At the final table, play started with $200 antes, a $300 low-card bring-in and limits of $1,000-$2,000. Spring Cheong, one of the short-stacks, had been chip leader at the second table before going card-dead. She soon went all in, but stayed alive by catching a second king on fifth street.

First out was Joe Baron, who won a stud event at Commerce last year. Starting with the smallest stack, he was all-in with split treys on the sixth hand. He made a second small pair, but lost to Rossi’s trip 8s.

On hand 10, Judah hit his low point. He started and ended with split kings as Cheong’s flush got her back up to 18k. Judah had only $300 left soon after, when he hit open kings on fifth street and bet, but Joe Rocco folded. On the next hand, Judah’s split queens were enough to leave Rocco, an investor, in seventh place.

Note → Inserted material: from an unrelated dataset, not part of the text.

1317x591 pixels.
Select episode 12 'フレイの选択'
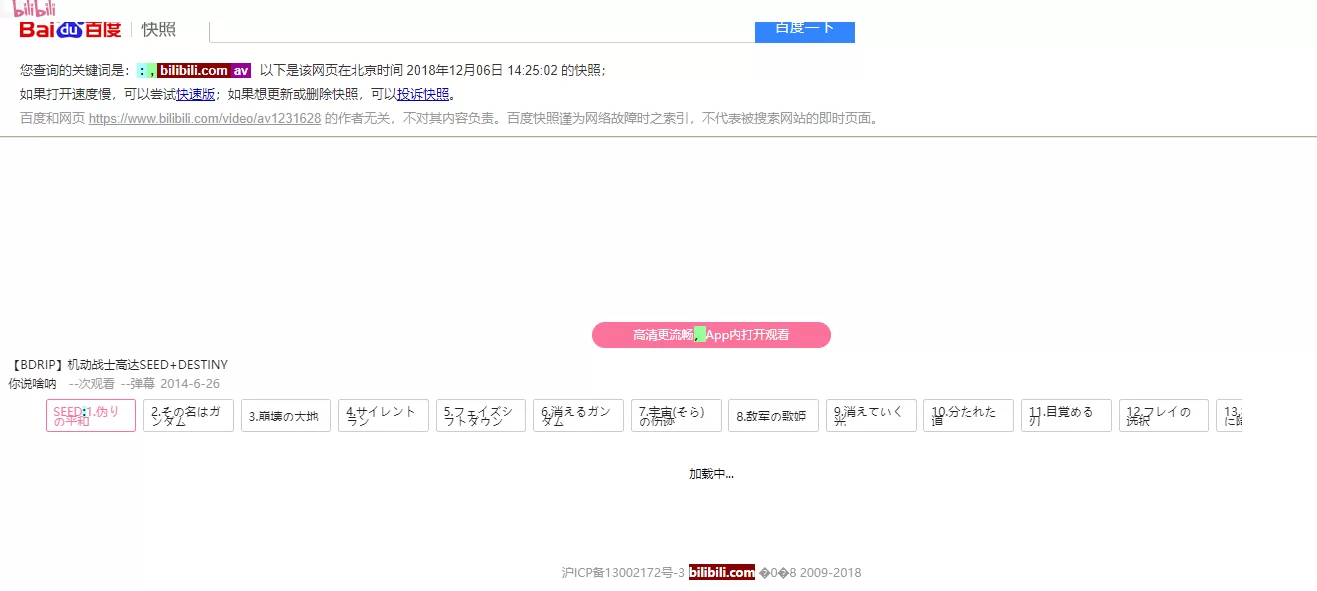pyautogui.click(x=1163, y=416)
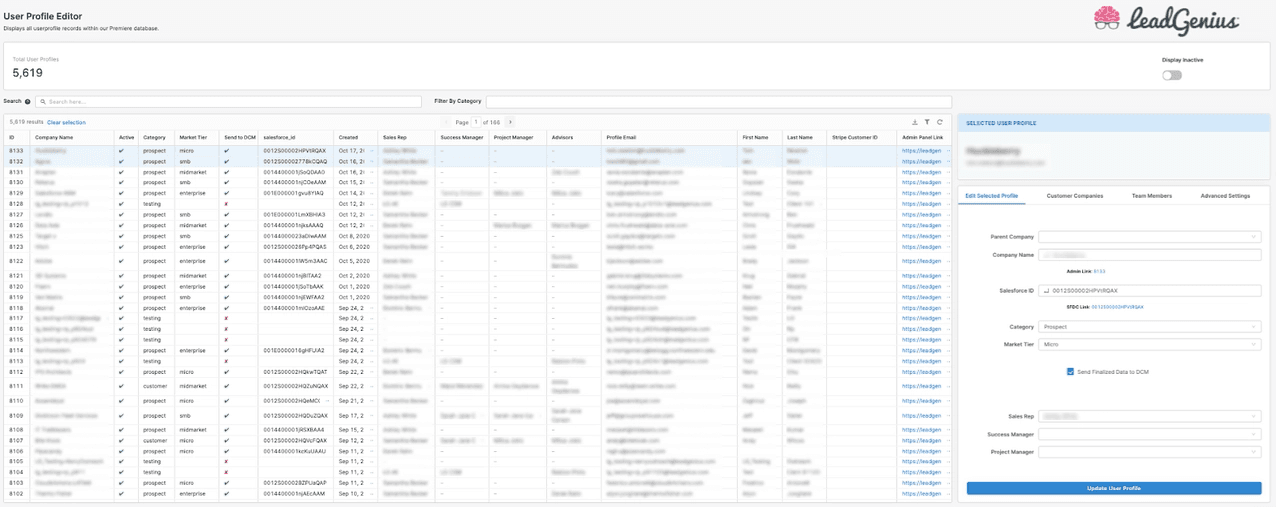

In early going, either Forrest or Rossi would hold the lead. Rossi edged ahead with about 60k after her open treys beat Judah’s split deuces. Later, Judah said he should have tried a bluff when Rossi checked the river.

Meanwhile, Torla was playing extremely tight. Hand 28 was the first one he played, and he picked a good one. Starting with (4-5)3 in three-way action, he scooped with a straight. "I didn’t have many chips, so the first hand had to be right," he said later.

George Rechnitzer, a real estate investor and manager, was all-in for $500 on third street with (92)5, got nowhere and was eliminated when Judah paired a 7 on fifth street.

A hand later, Cheong, a writer for a Korea Times, took a big hit when she lost with a set of 9s. Forrest had a straight flush draw and hit a flush on the river. Then, after losing to Rossi’s two pair, Cheong was down to about $1,400. She finished fifth on the next hand. All in on third street, she couldn’t make anything and was eliminated by Torla’s buried jacks.

A couple of hands later the limits went to $1,500-$3,000. The count was about: Rossi, 66k; Forrest, 48k; Torla, 30k; and Judah, 22k. Now Judah began his move. After beating Forrest with aces and kings and Rossi with jacks-up, he was close to the lead with about 50k, and was never far behind after that.

Chips went back and forth, with Forrest having the largest swings. Then Judah got lucky, won a big hand and took the lead for good. Rossi had pocket aces and couldn’t improve, while Judah, with split 5s, ended up with aces-up. Had Rossi made a second pair herself, Judah would have been in big trouble.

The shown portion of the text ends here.